• [提示テキスト]
____

鈴木亮平が将来やってみたい役は人気コミックのあの主人公!

インタビュー

鈴木亮平が将来やってみたい役は人気コミックのあの主人公!

ふたたび swing me again』(11月13日公開)が一度は製作が中止されたものの、4年の時を経ていよいよ公開を迎える。本作は78歳になった、かつての名ジャズトランペッターが、昔の約束を果たそうと50年後にバンド仲間を訪ねて歩くロードムービーだ。トランペッターの老人役を財津一郎、その旅に巻き込まれる孫を『シュアリー・サムデイ』(10)の鈴木亮平が好演。映画初主演となる鈴木亮平が、本作への思いと今感じている俳優業についてたっぷり語ってくれた。

――初主演映画が公開ですが、今の心境は?

「主演ってこんなに取材を受けるんだなって思いました。それで、いつも取材の方に違うことを言わないと、って思います。やることは全部やったので、あとはお客さん次第ですよね。変に気負わないようにと思って、僕は僕のことを一生懸命やりましたね」

――以前に製作の話があり、一度止まったのですね。そういうこともあり、いっそう作品への思い入れは強くなりましたか?

「そうですね。4年前に話があって、それが流れた時はショックだったんですが、結果的にこれで良かったのかなって思います。やっぱり、(4年前は)すごく気負ってたと思いますし、映像の経験もゼロだったので、あの時やってたらとんでもないことになってたんじゃないかなと思います。それと、まだ大学生として演技できるっていうバランスが取れてるので良かったかな」

____

• [データ抜粋]
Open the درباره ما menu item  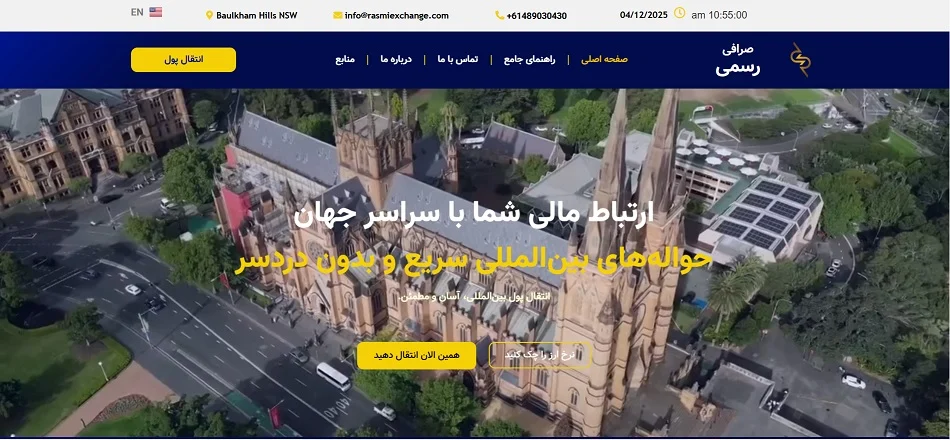pyautogui.click(x=397, y=60)
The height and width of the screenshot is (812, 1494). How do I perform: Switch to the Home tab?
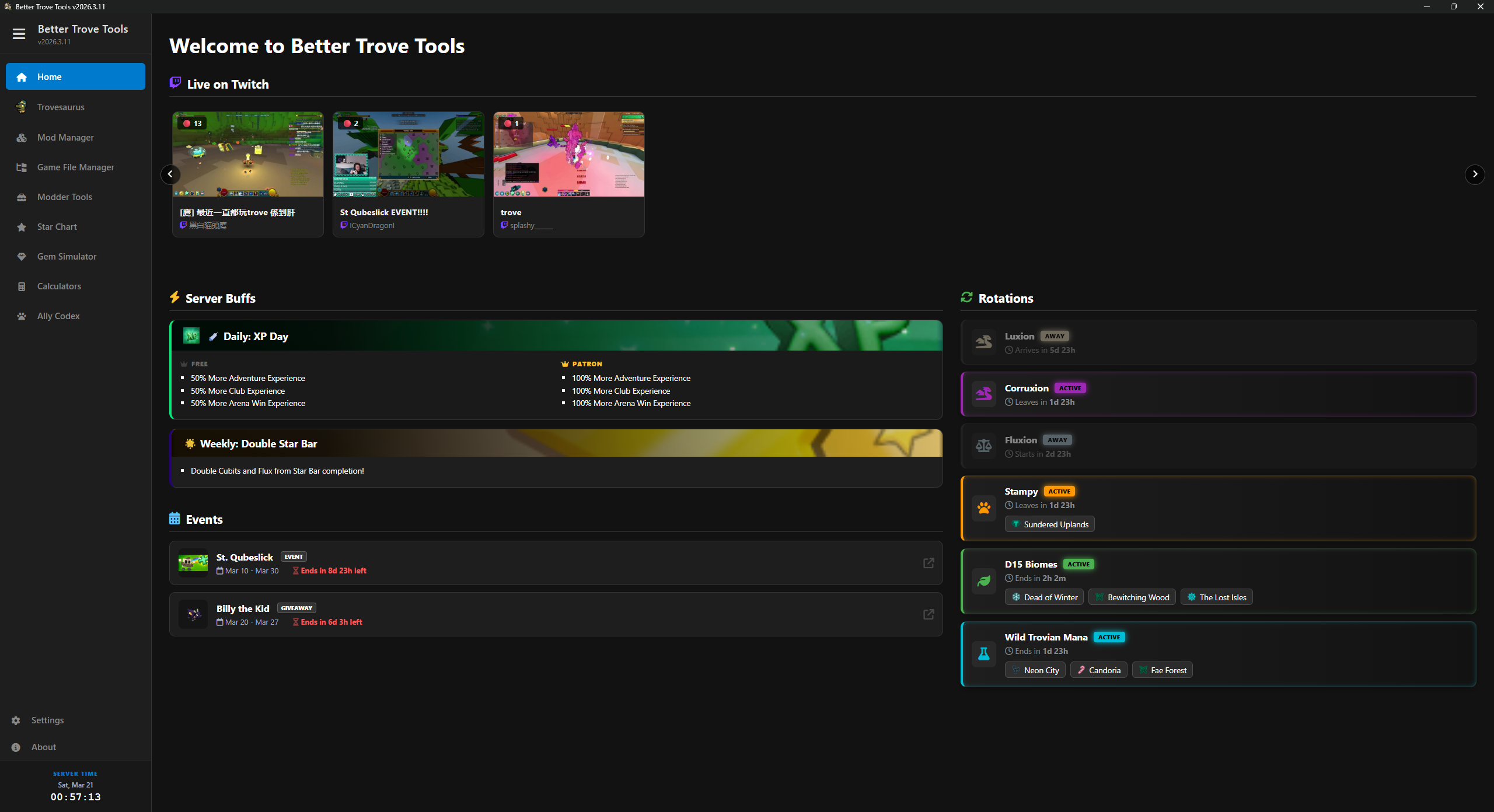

____

• [演習の課題]
1. 上にある鈴木亮平のインタビュー記事から、「ふたたび swing me」から「思い入れは強くなりましたか?」までの部分を、両端の語句も含めて一字一句変えずに返してください。
2. 鈴木亮平のインタビュー記事を、示されている最後の文のあとから再開して書き継いでください。

• [解答]
1.
ふたたび swing me again』(11月13日公開)が一度は製作が中止されたものの、4年の時を経ていよいよ公開を迎える。本作は78歳になった、かつての名ジャズトランペッターが、昔の約束を果たそうと50年後にバンド仲間を訪ねて歩くロードムービーだ。トランペッターの老人役を財津一郎、その旅に巻き込まれる孫を『シュアリー・サムデイ』(10)の鈴木亮平が好演。映画初主演となる鈴木亮平が、本作への思いと今感じている俳優業についてたっぷり語ってくれた。

――初主演映画が公開ですが、今の心境は?

「主演ってこんなに取材を受けるんだなって思いました。それで、いつも取材の方に違うことを言わないと、って思います。やることは全部やったので、あとはお客さん次第ですよね。変に気負わないようにと思って、僕は僕のことを一生懸命やりましたね」

――以前に製作の話があり、一度止まったのですね。そういうこともあり、いっそう作品への思い入れは強くなりましたか?

2.
――本作は“約束を果たす男”の物語ですが、鈴木さんから見た“約束を果たす男”とはどのような人ですか?

「僕にとってはイチローですね。格好良いですよね。世界の場でトップを取っているということですごいですね。イチローは日本人としてのアイデンティティーをしっかり持って、かつ自分を常に研究して満足することなく、ずっと1つのことを突き詰めていくところとか、結果を出しているって本当に格好良いです」

――同じ鈴木です。苗字が一緒ですね

「そうですね(笑)。財津さんとは下の名前が同じですしね。僕と合わせると、一緒になるんですよ。だから、イチローって言ったんですよ(笑)」

――仕事で壁にぶつかった時に、イチローの哲学などを参考にしたりするのでしょうか?

「僕、イチローの名言を見たりするのは好きですよ。2000本安打を達成した時に、2001本目のことを考えていました、とか言うんですよ。そこはすごいなあって思います」

――作品の話へ戻りますが、トランペットを吹くシーンについて、演者として何か思い入れはありましたか?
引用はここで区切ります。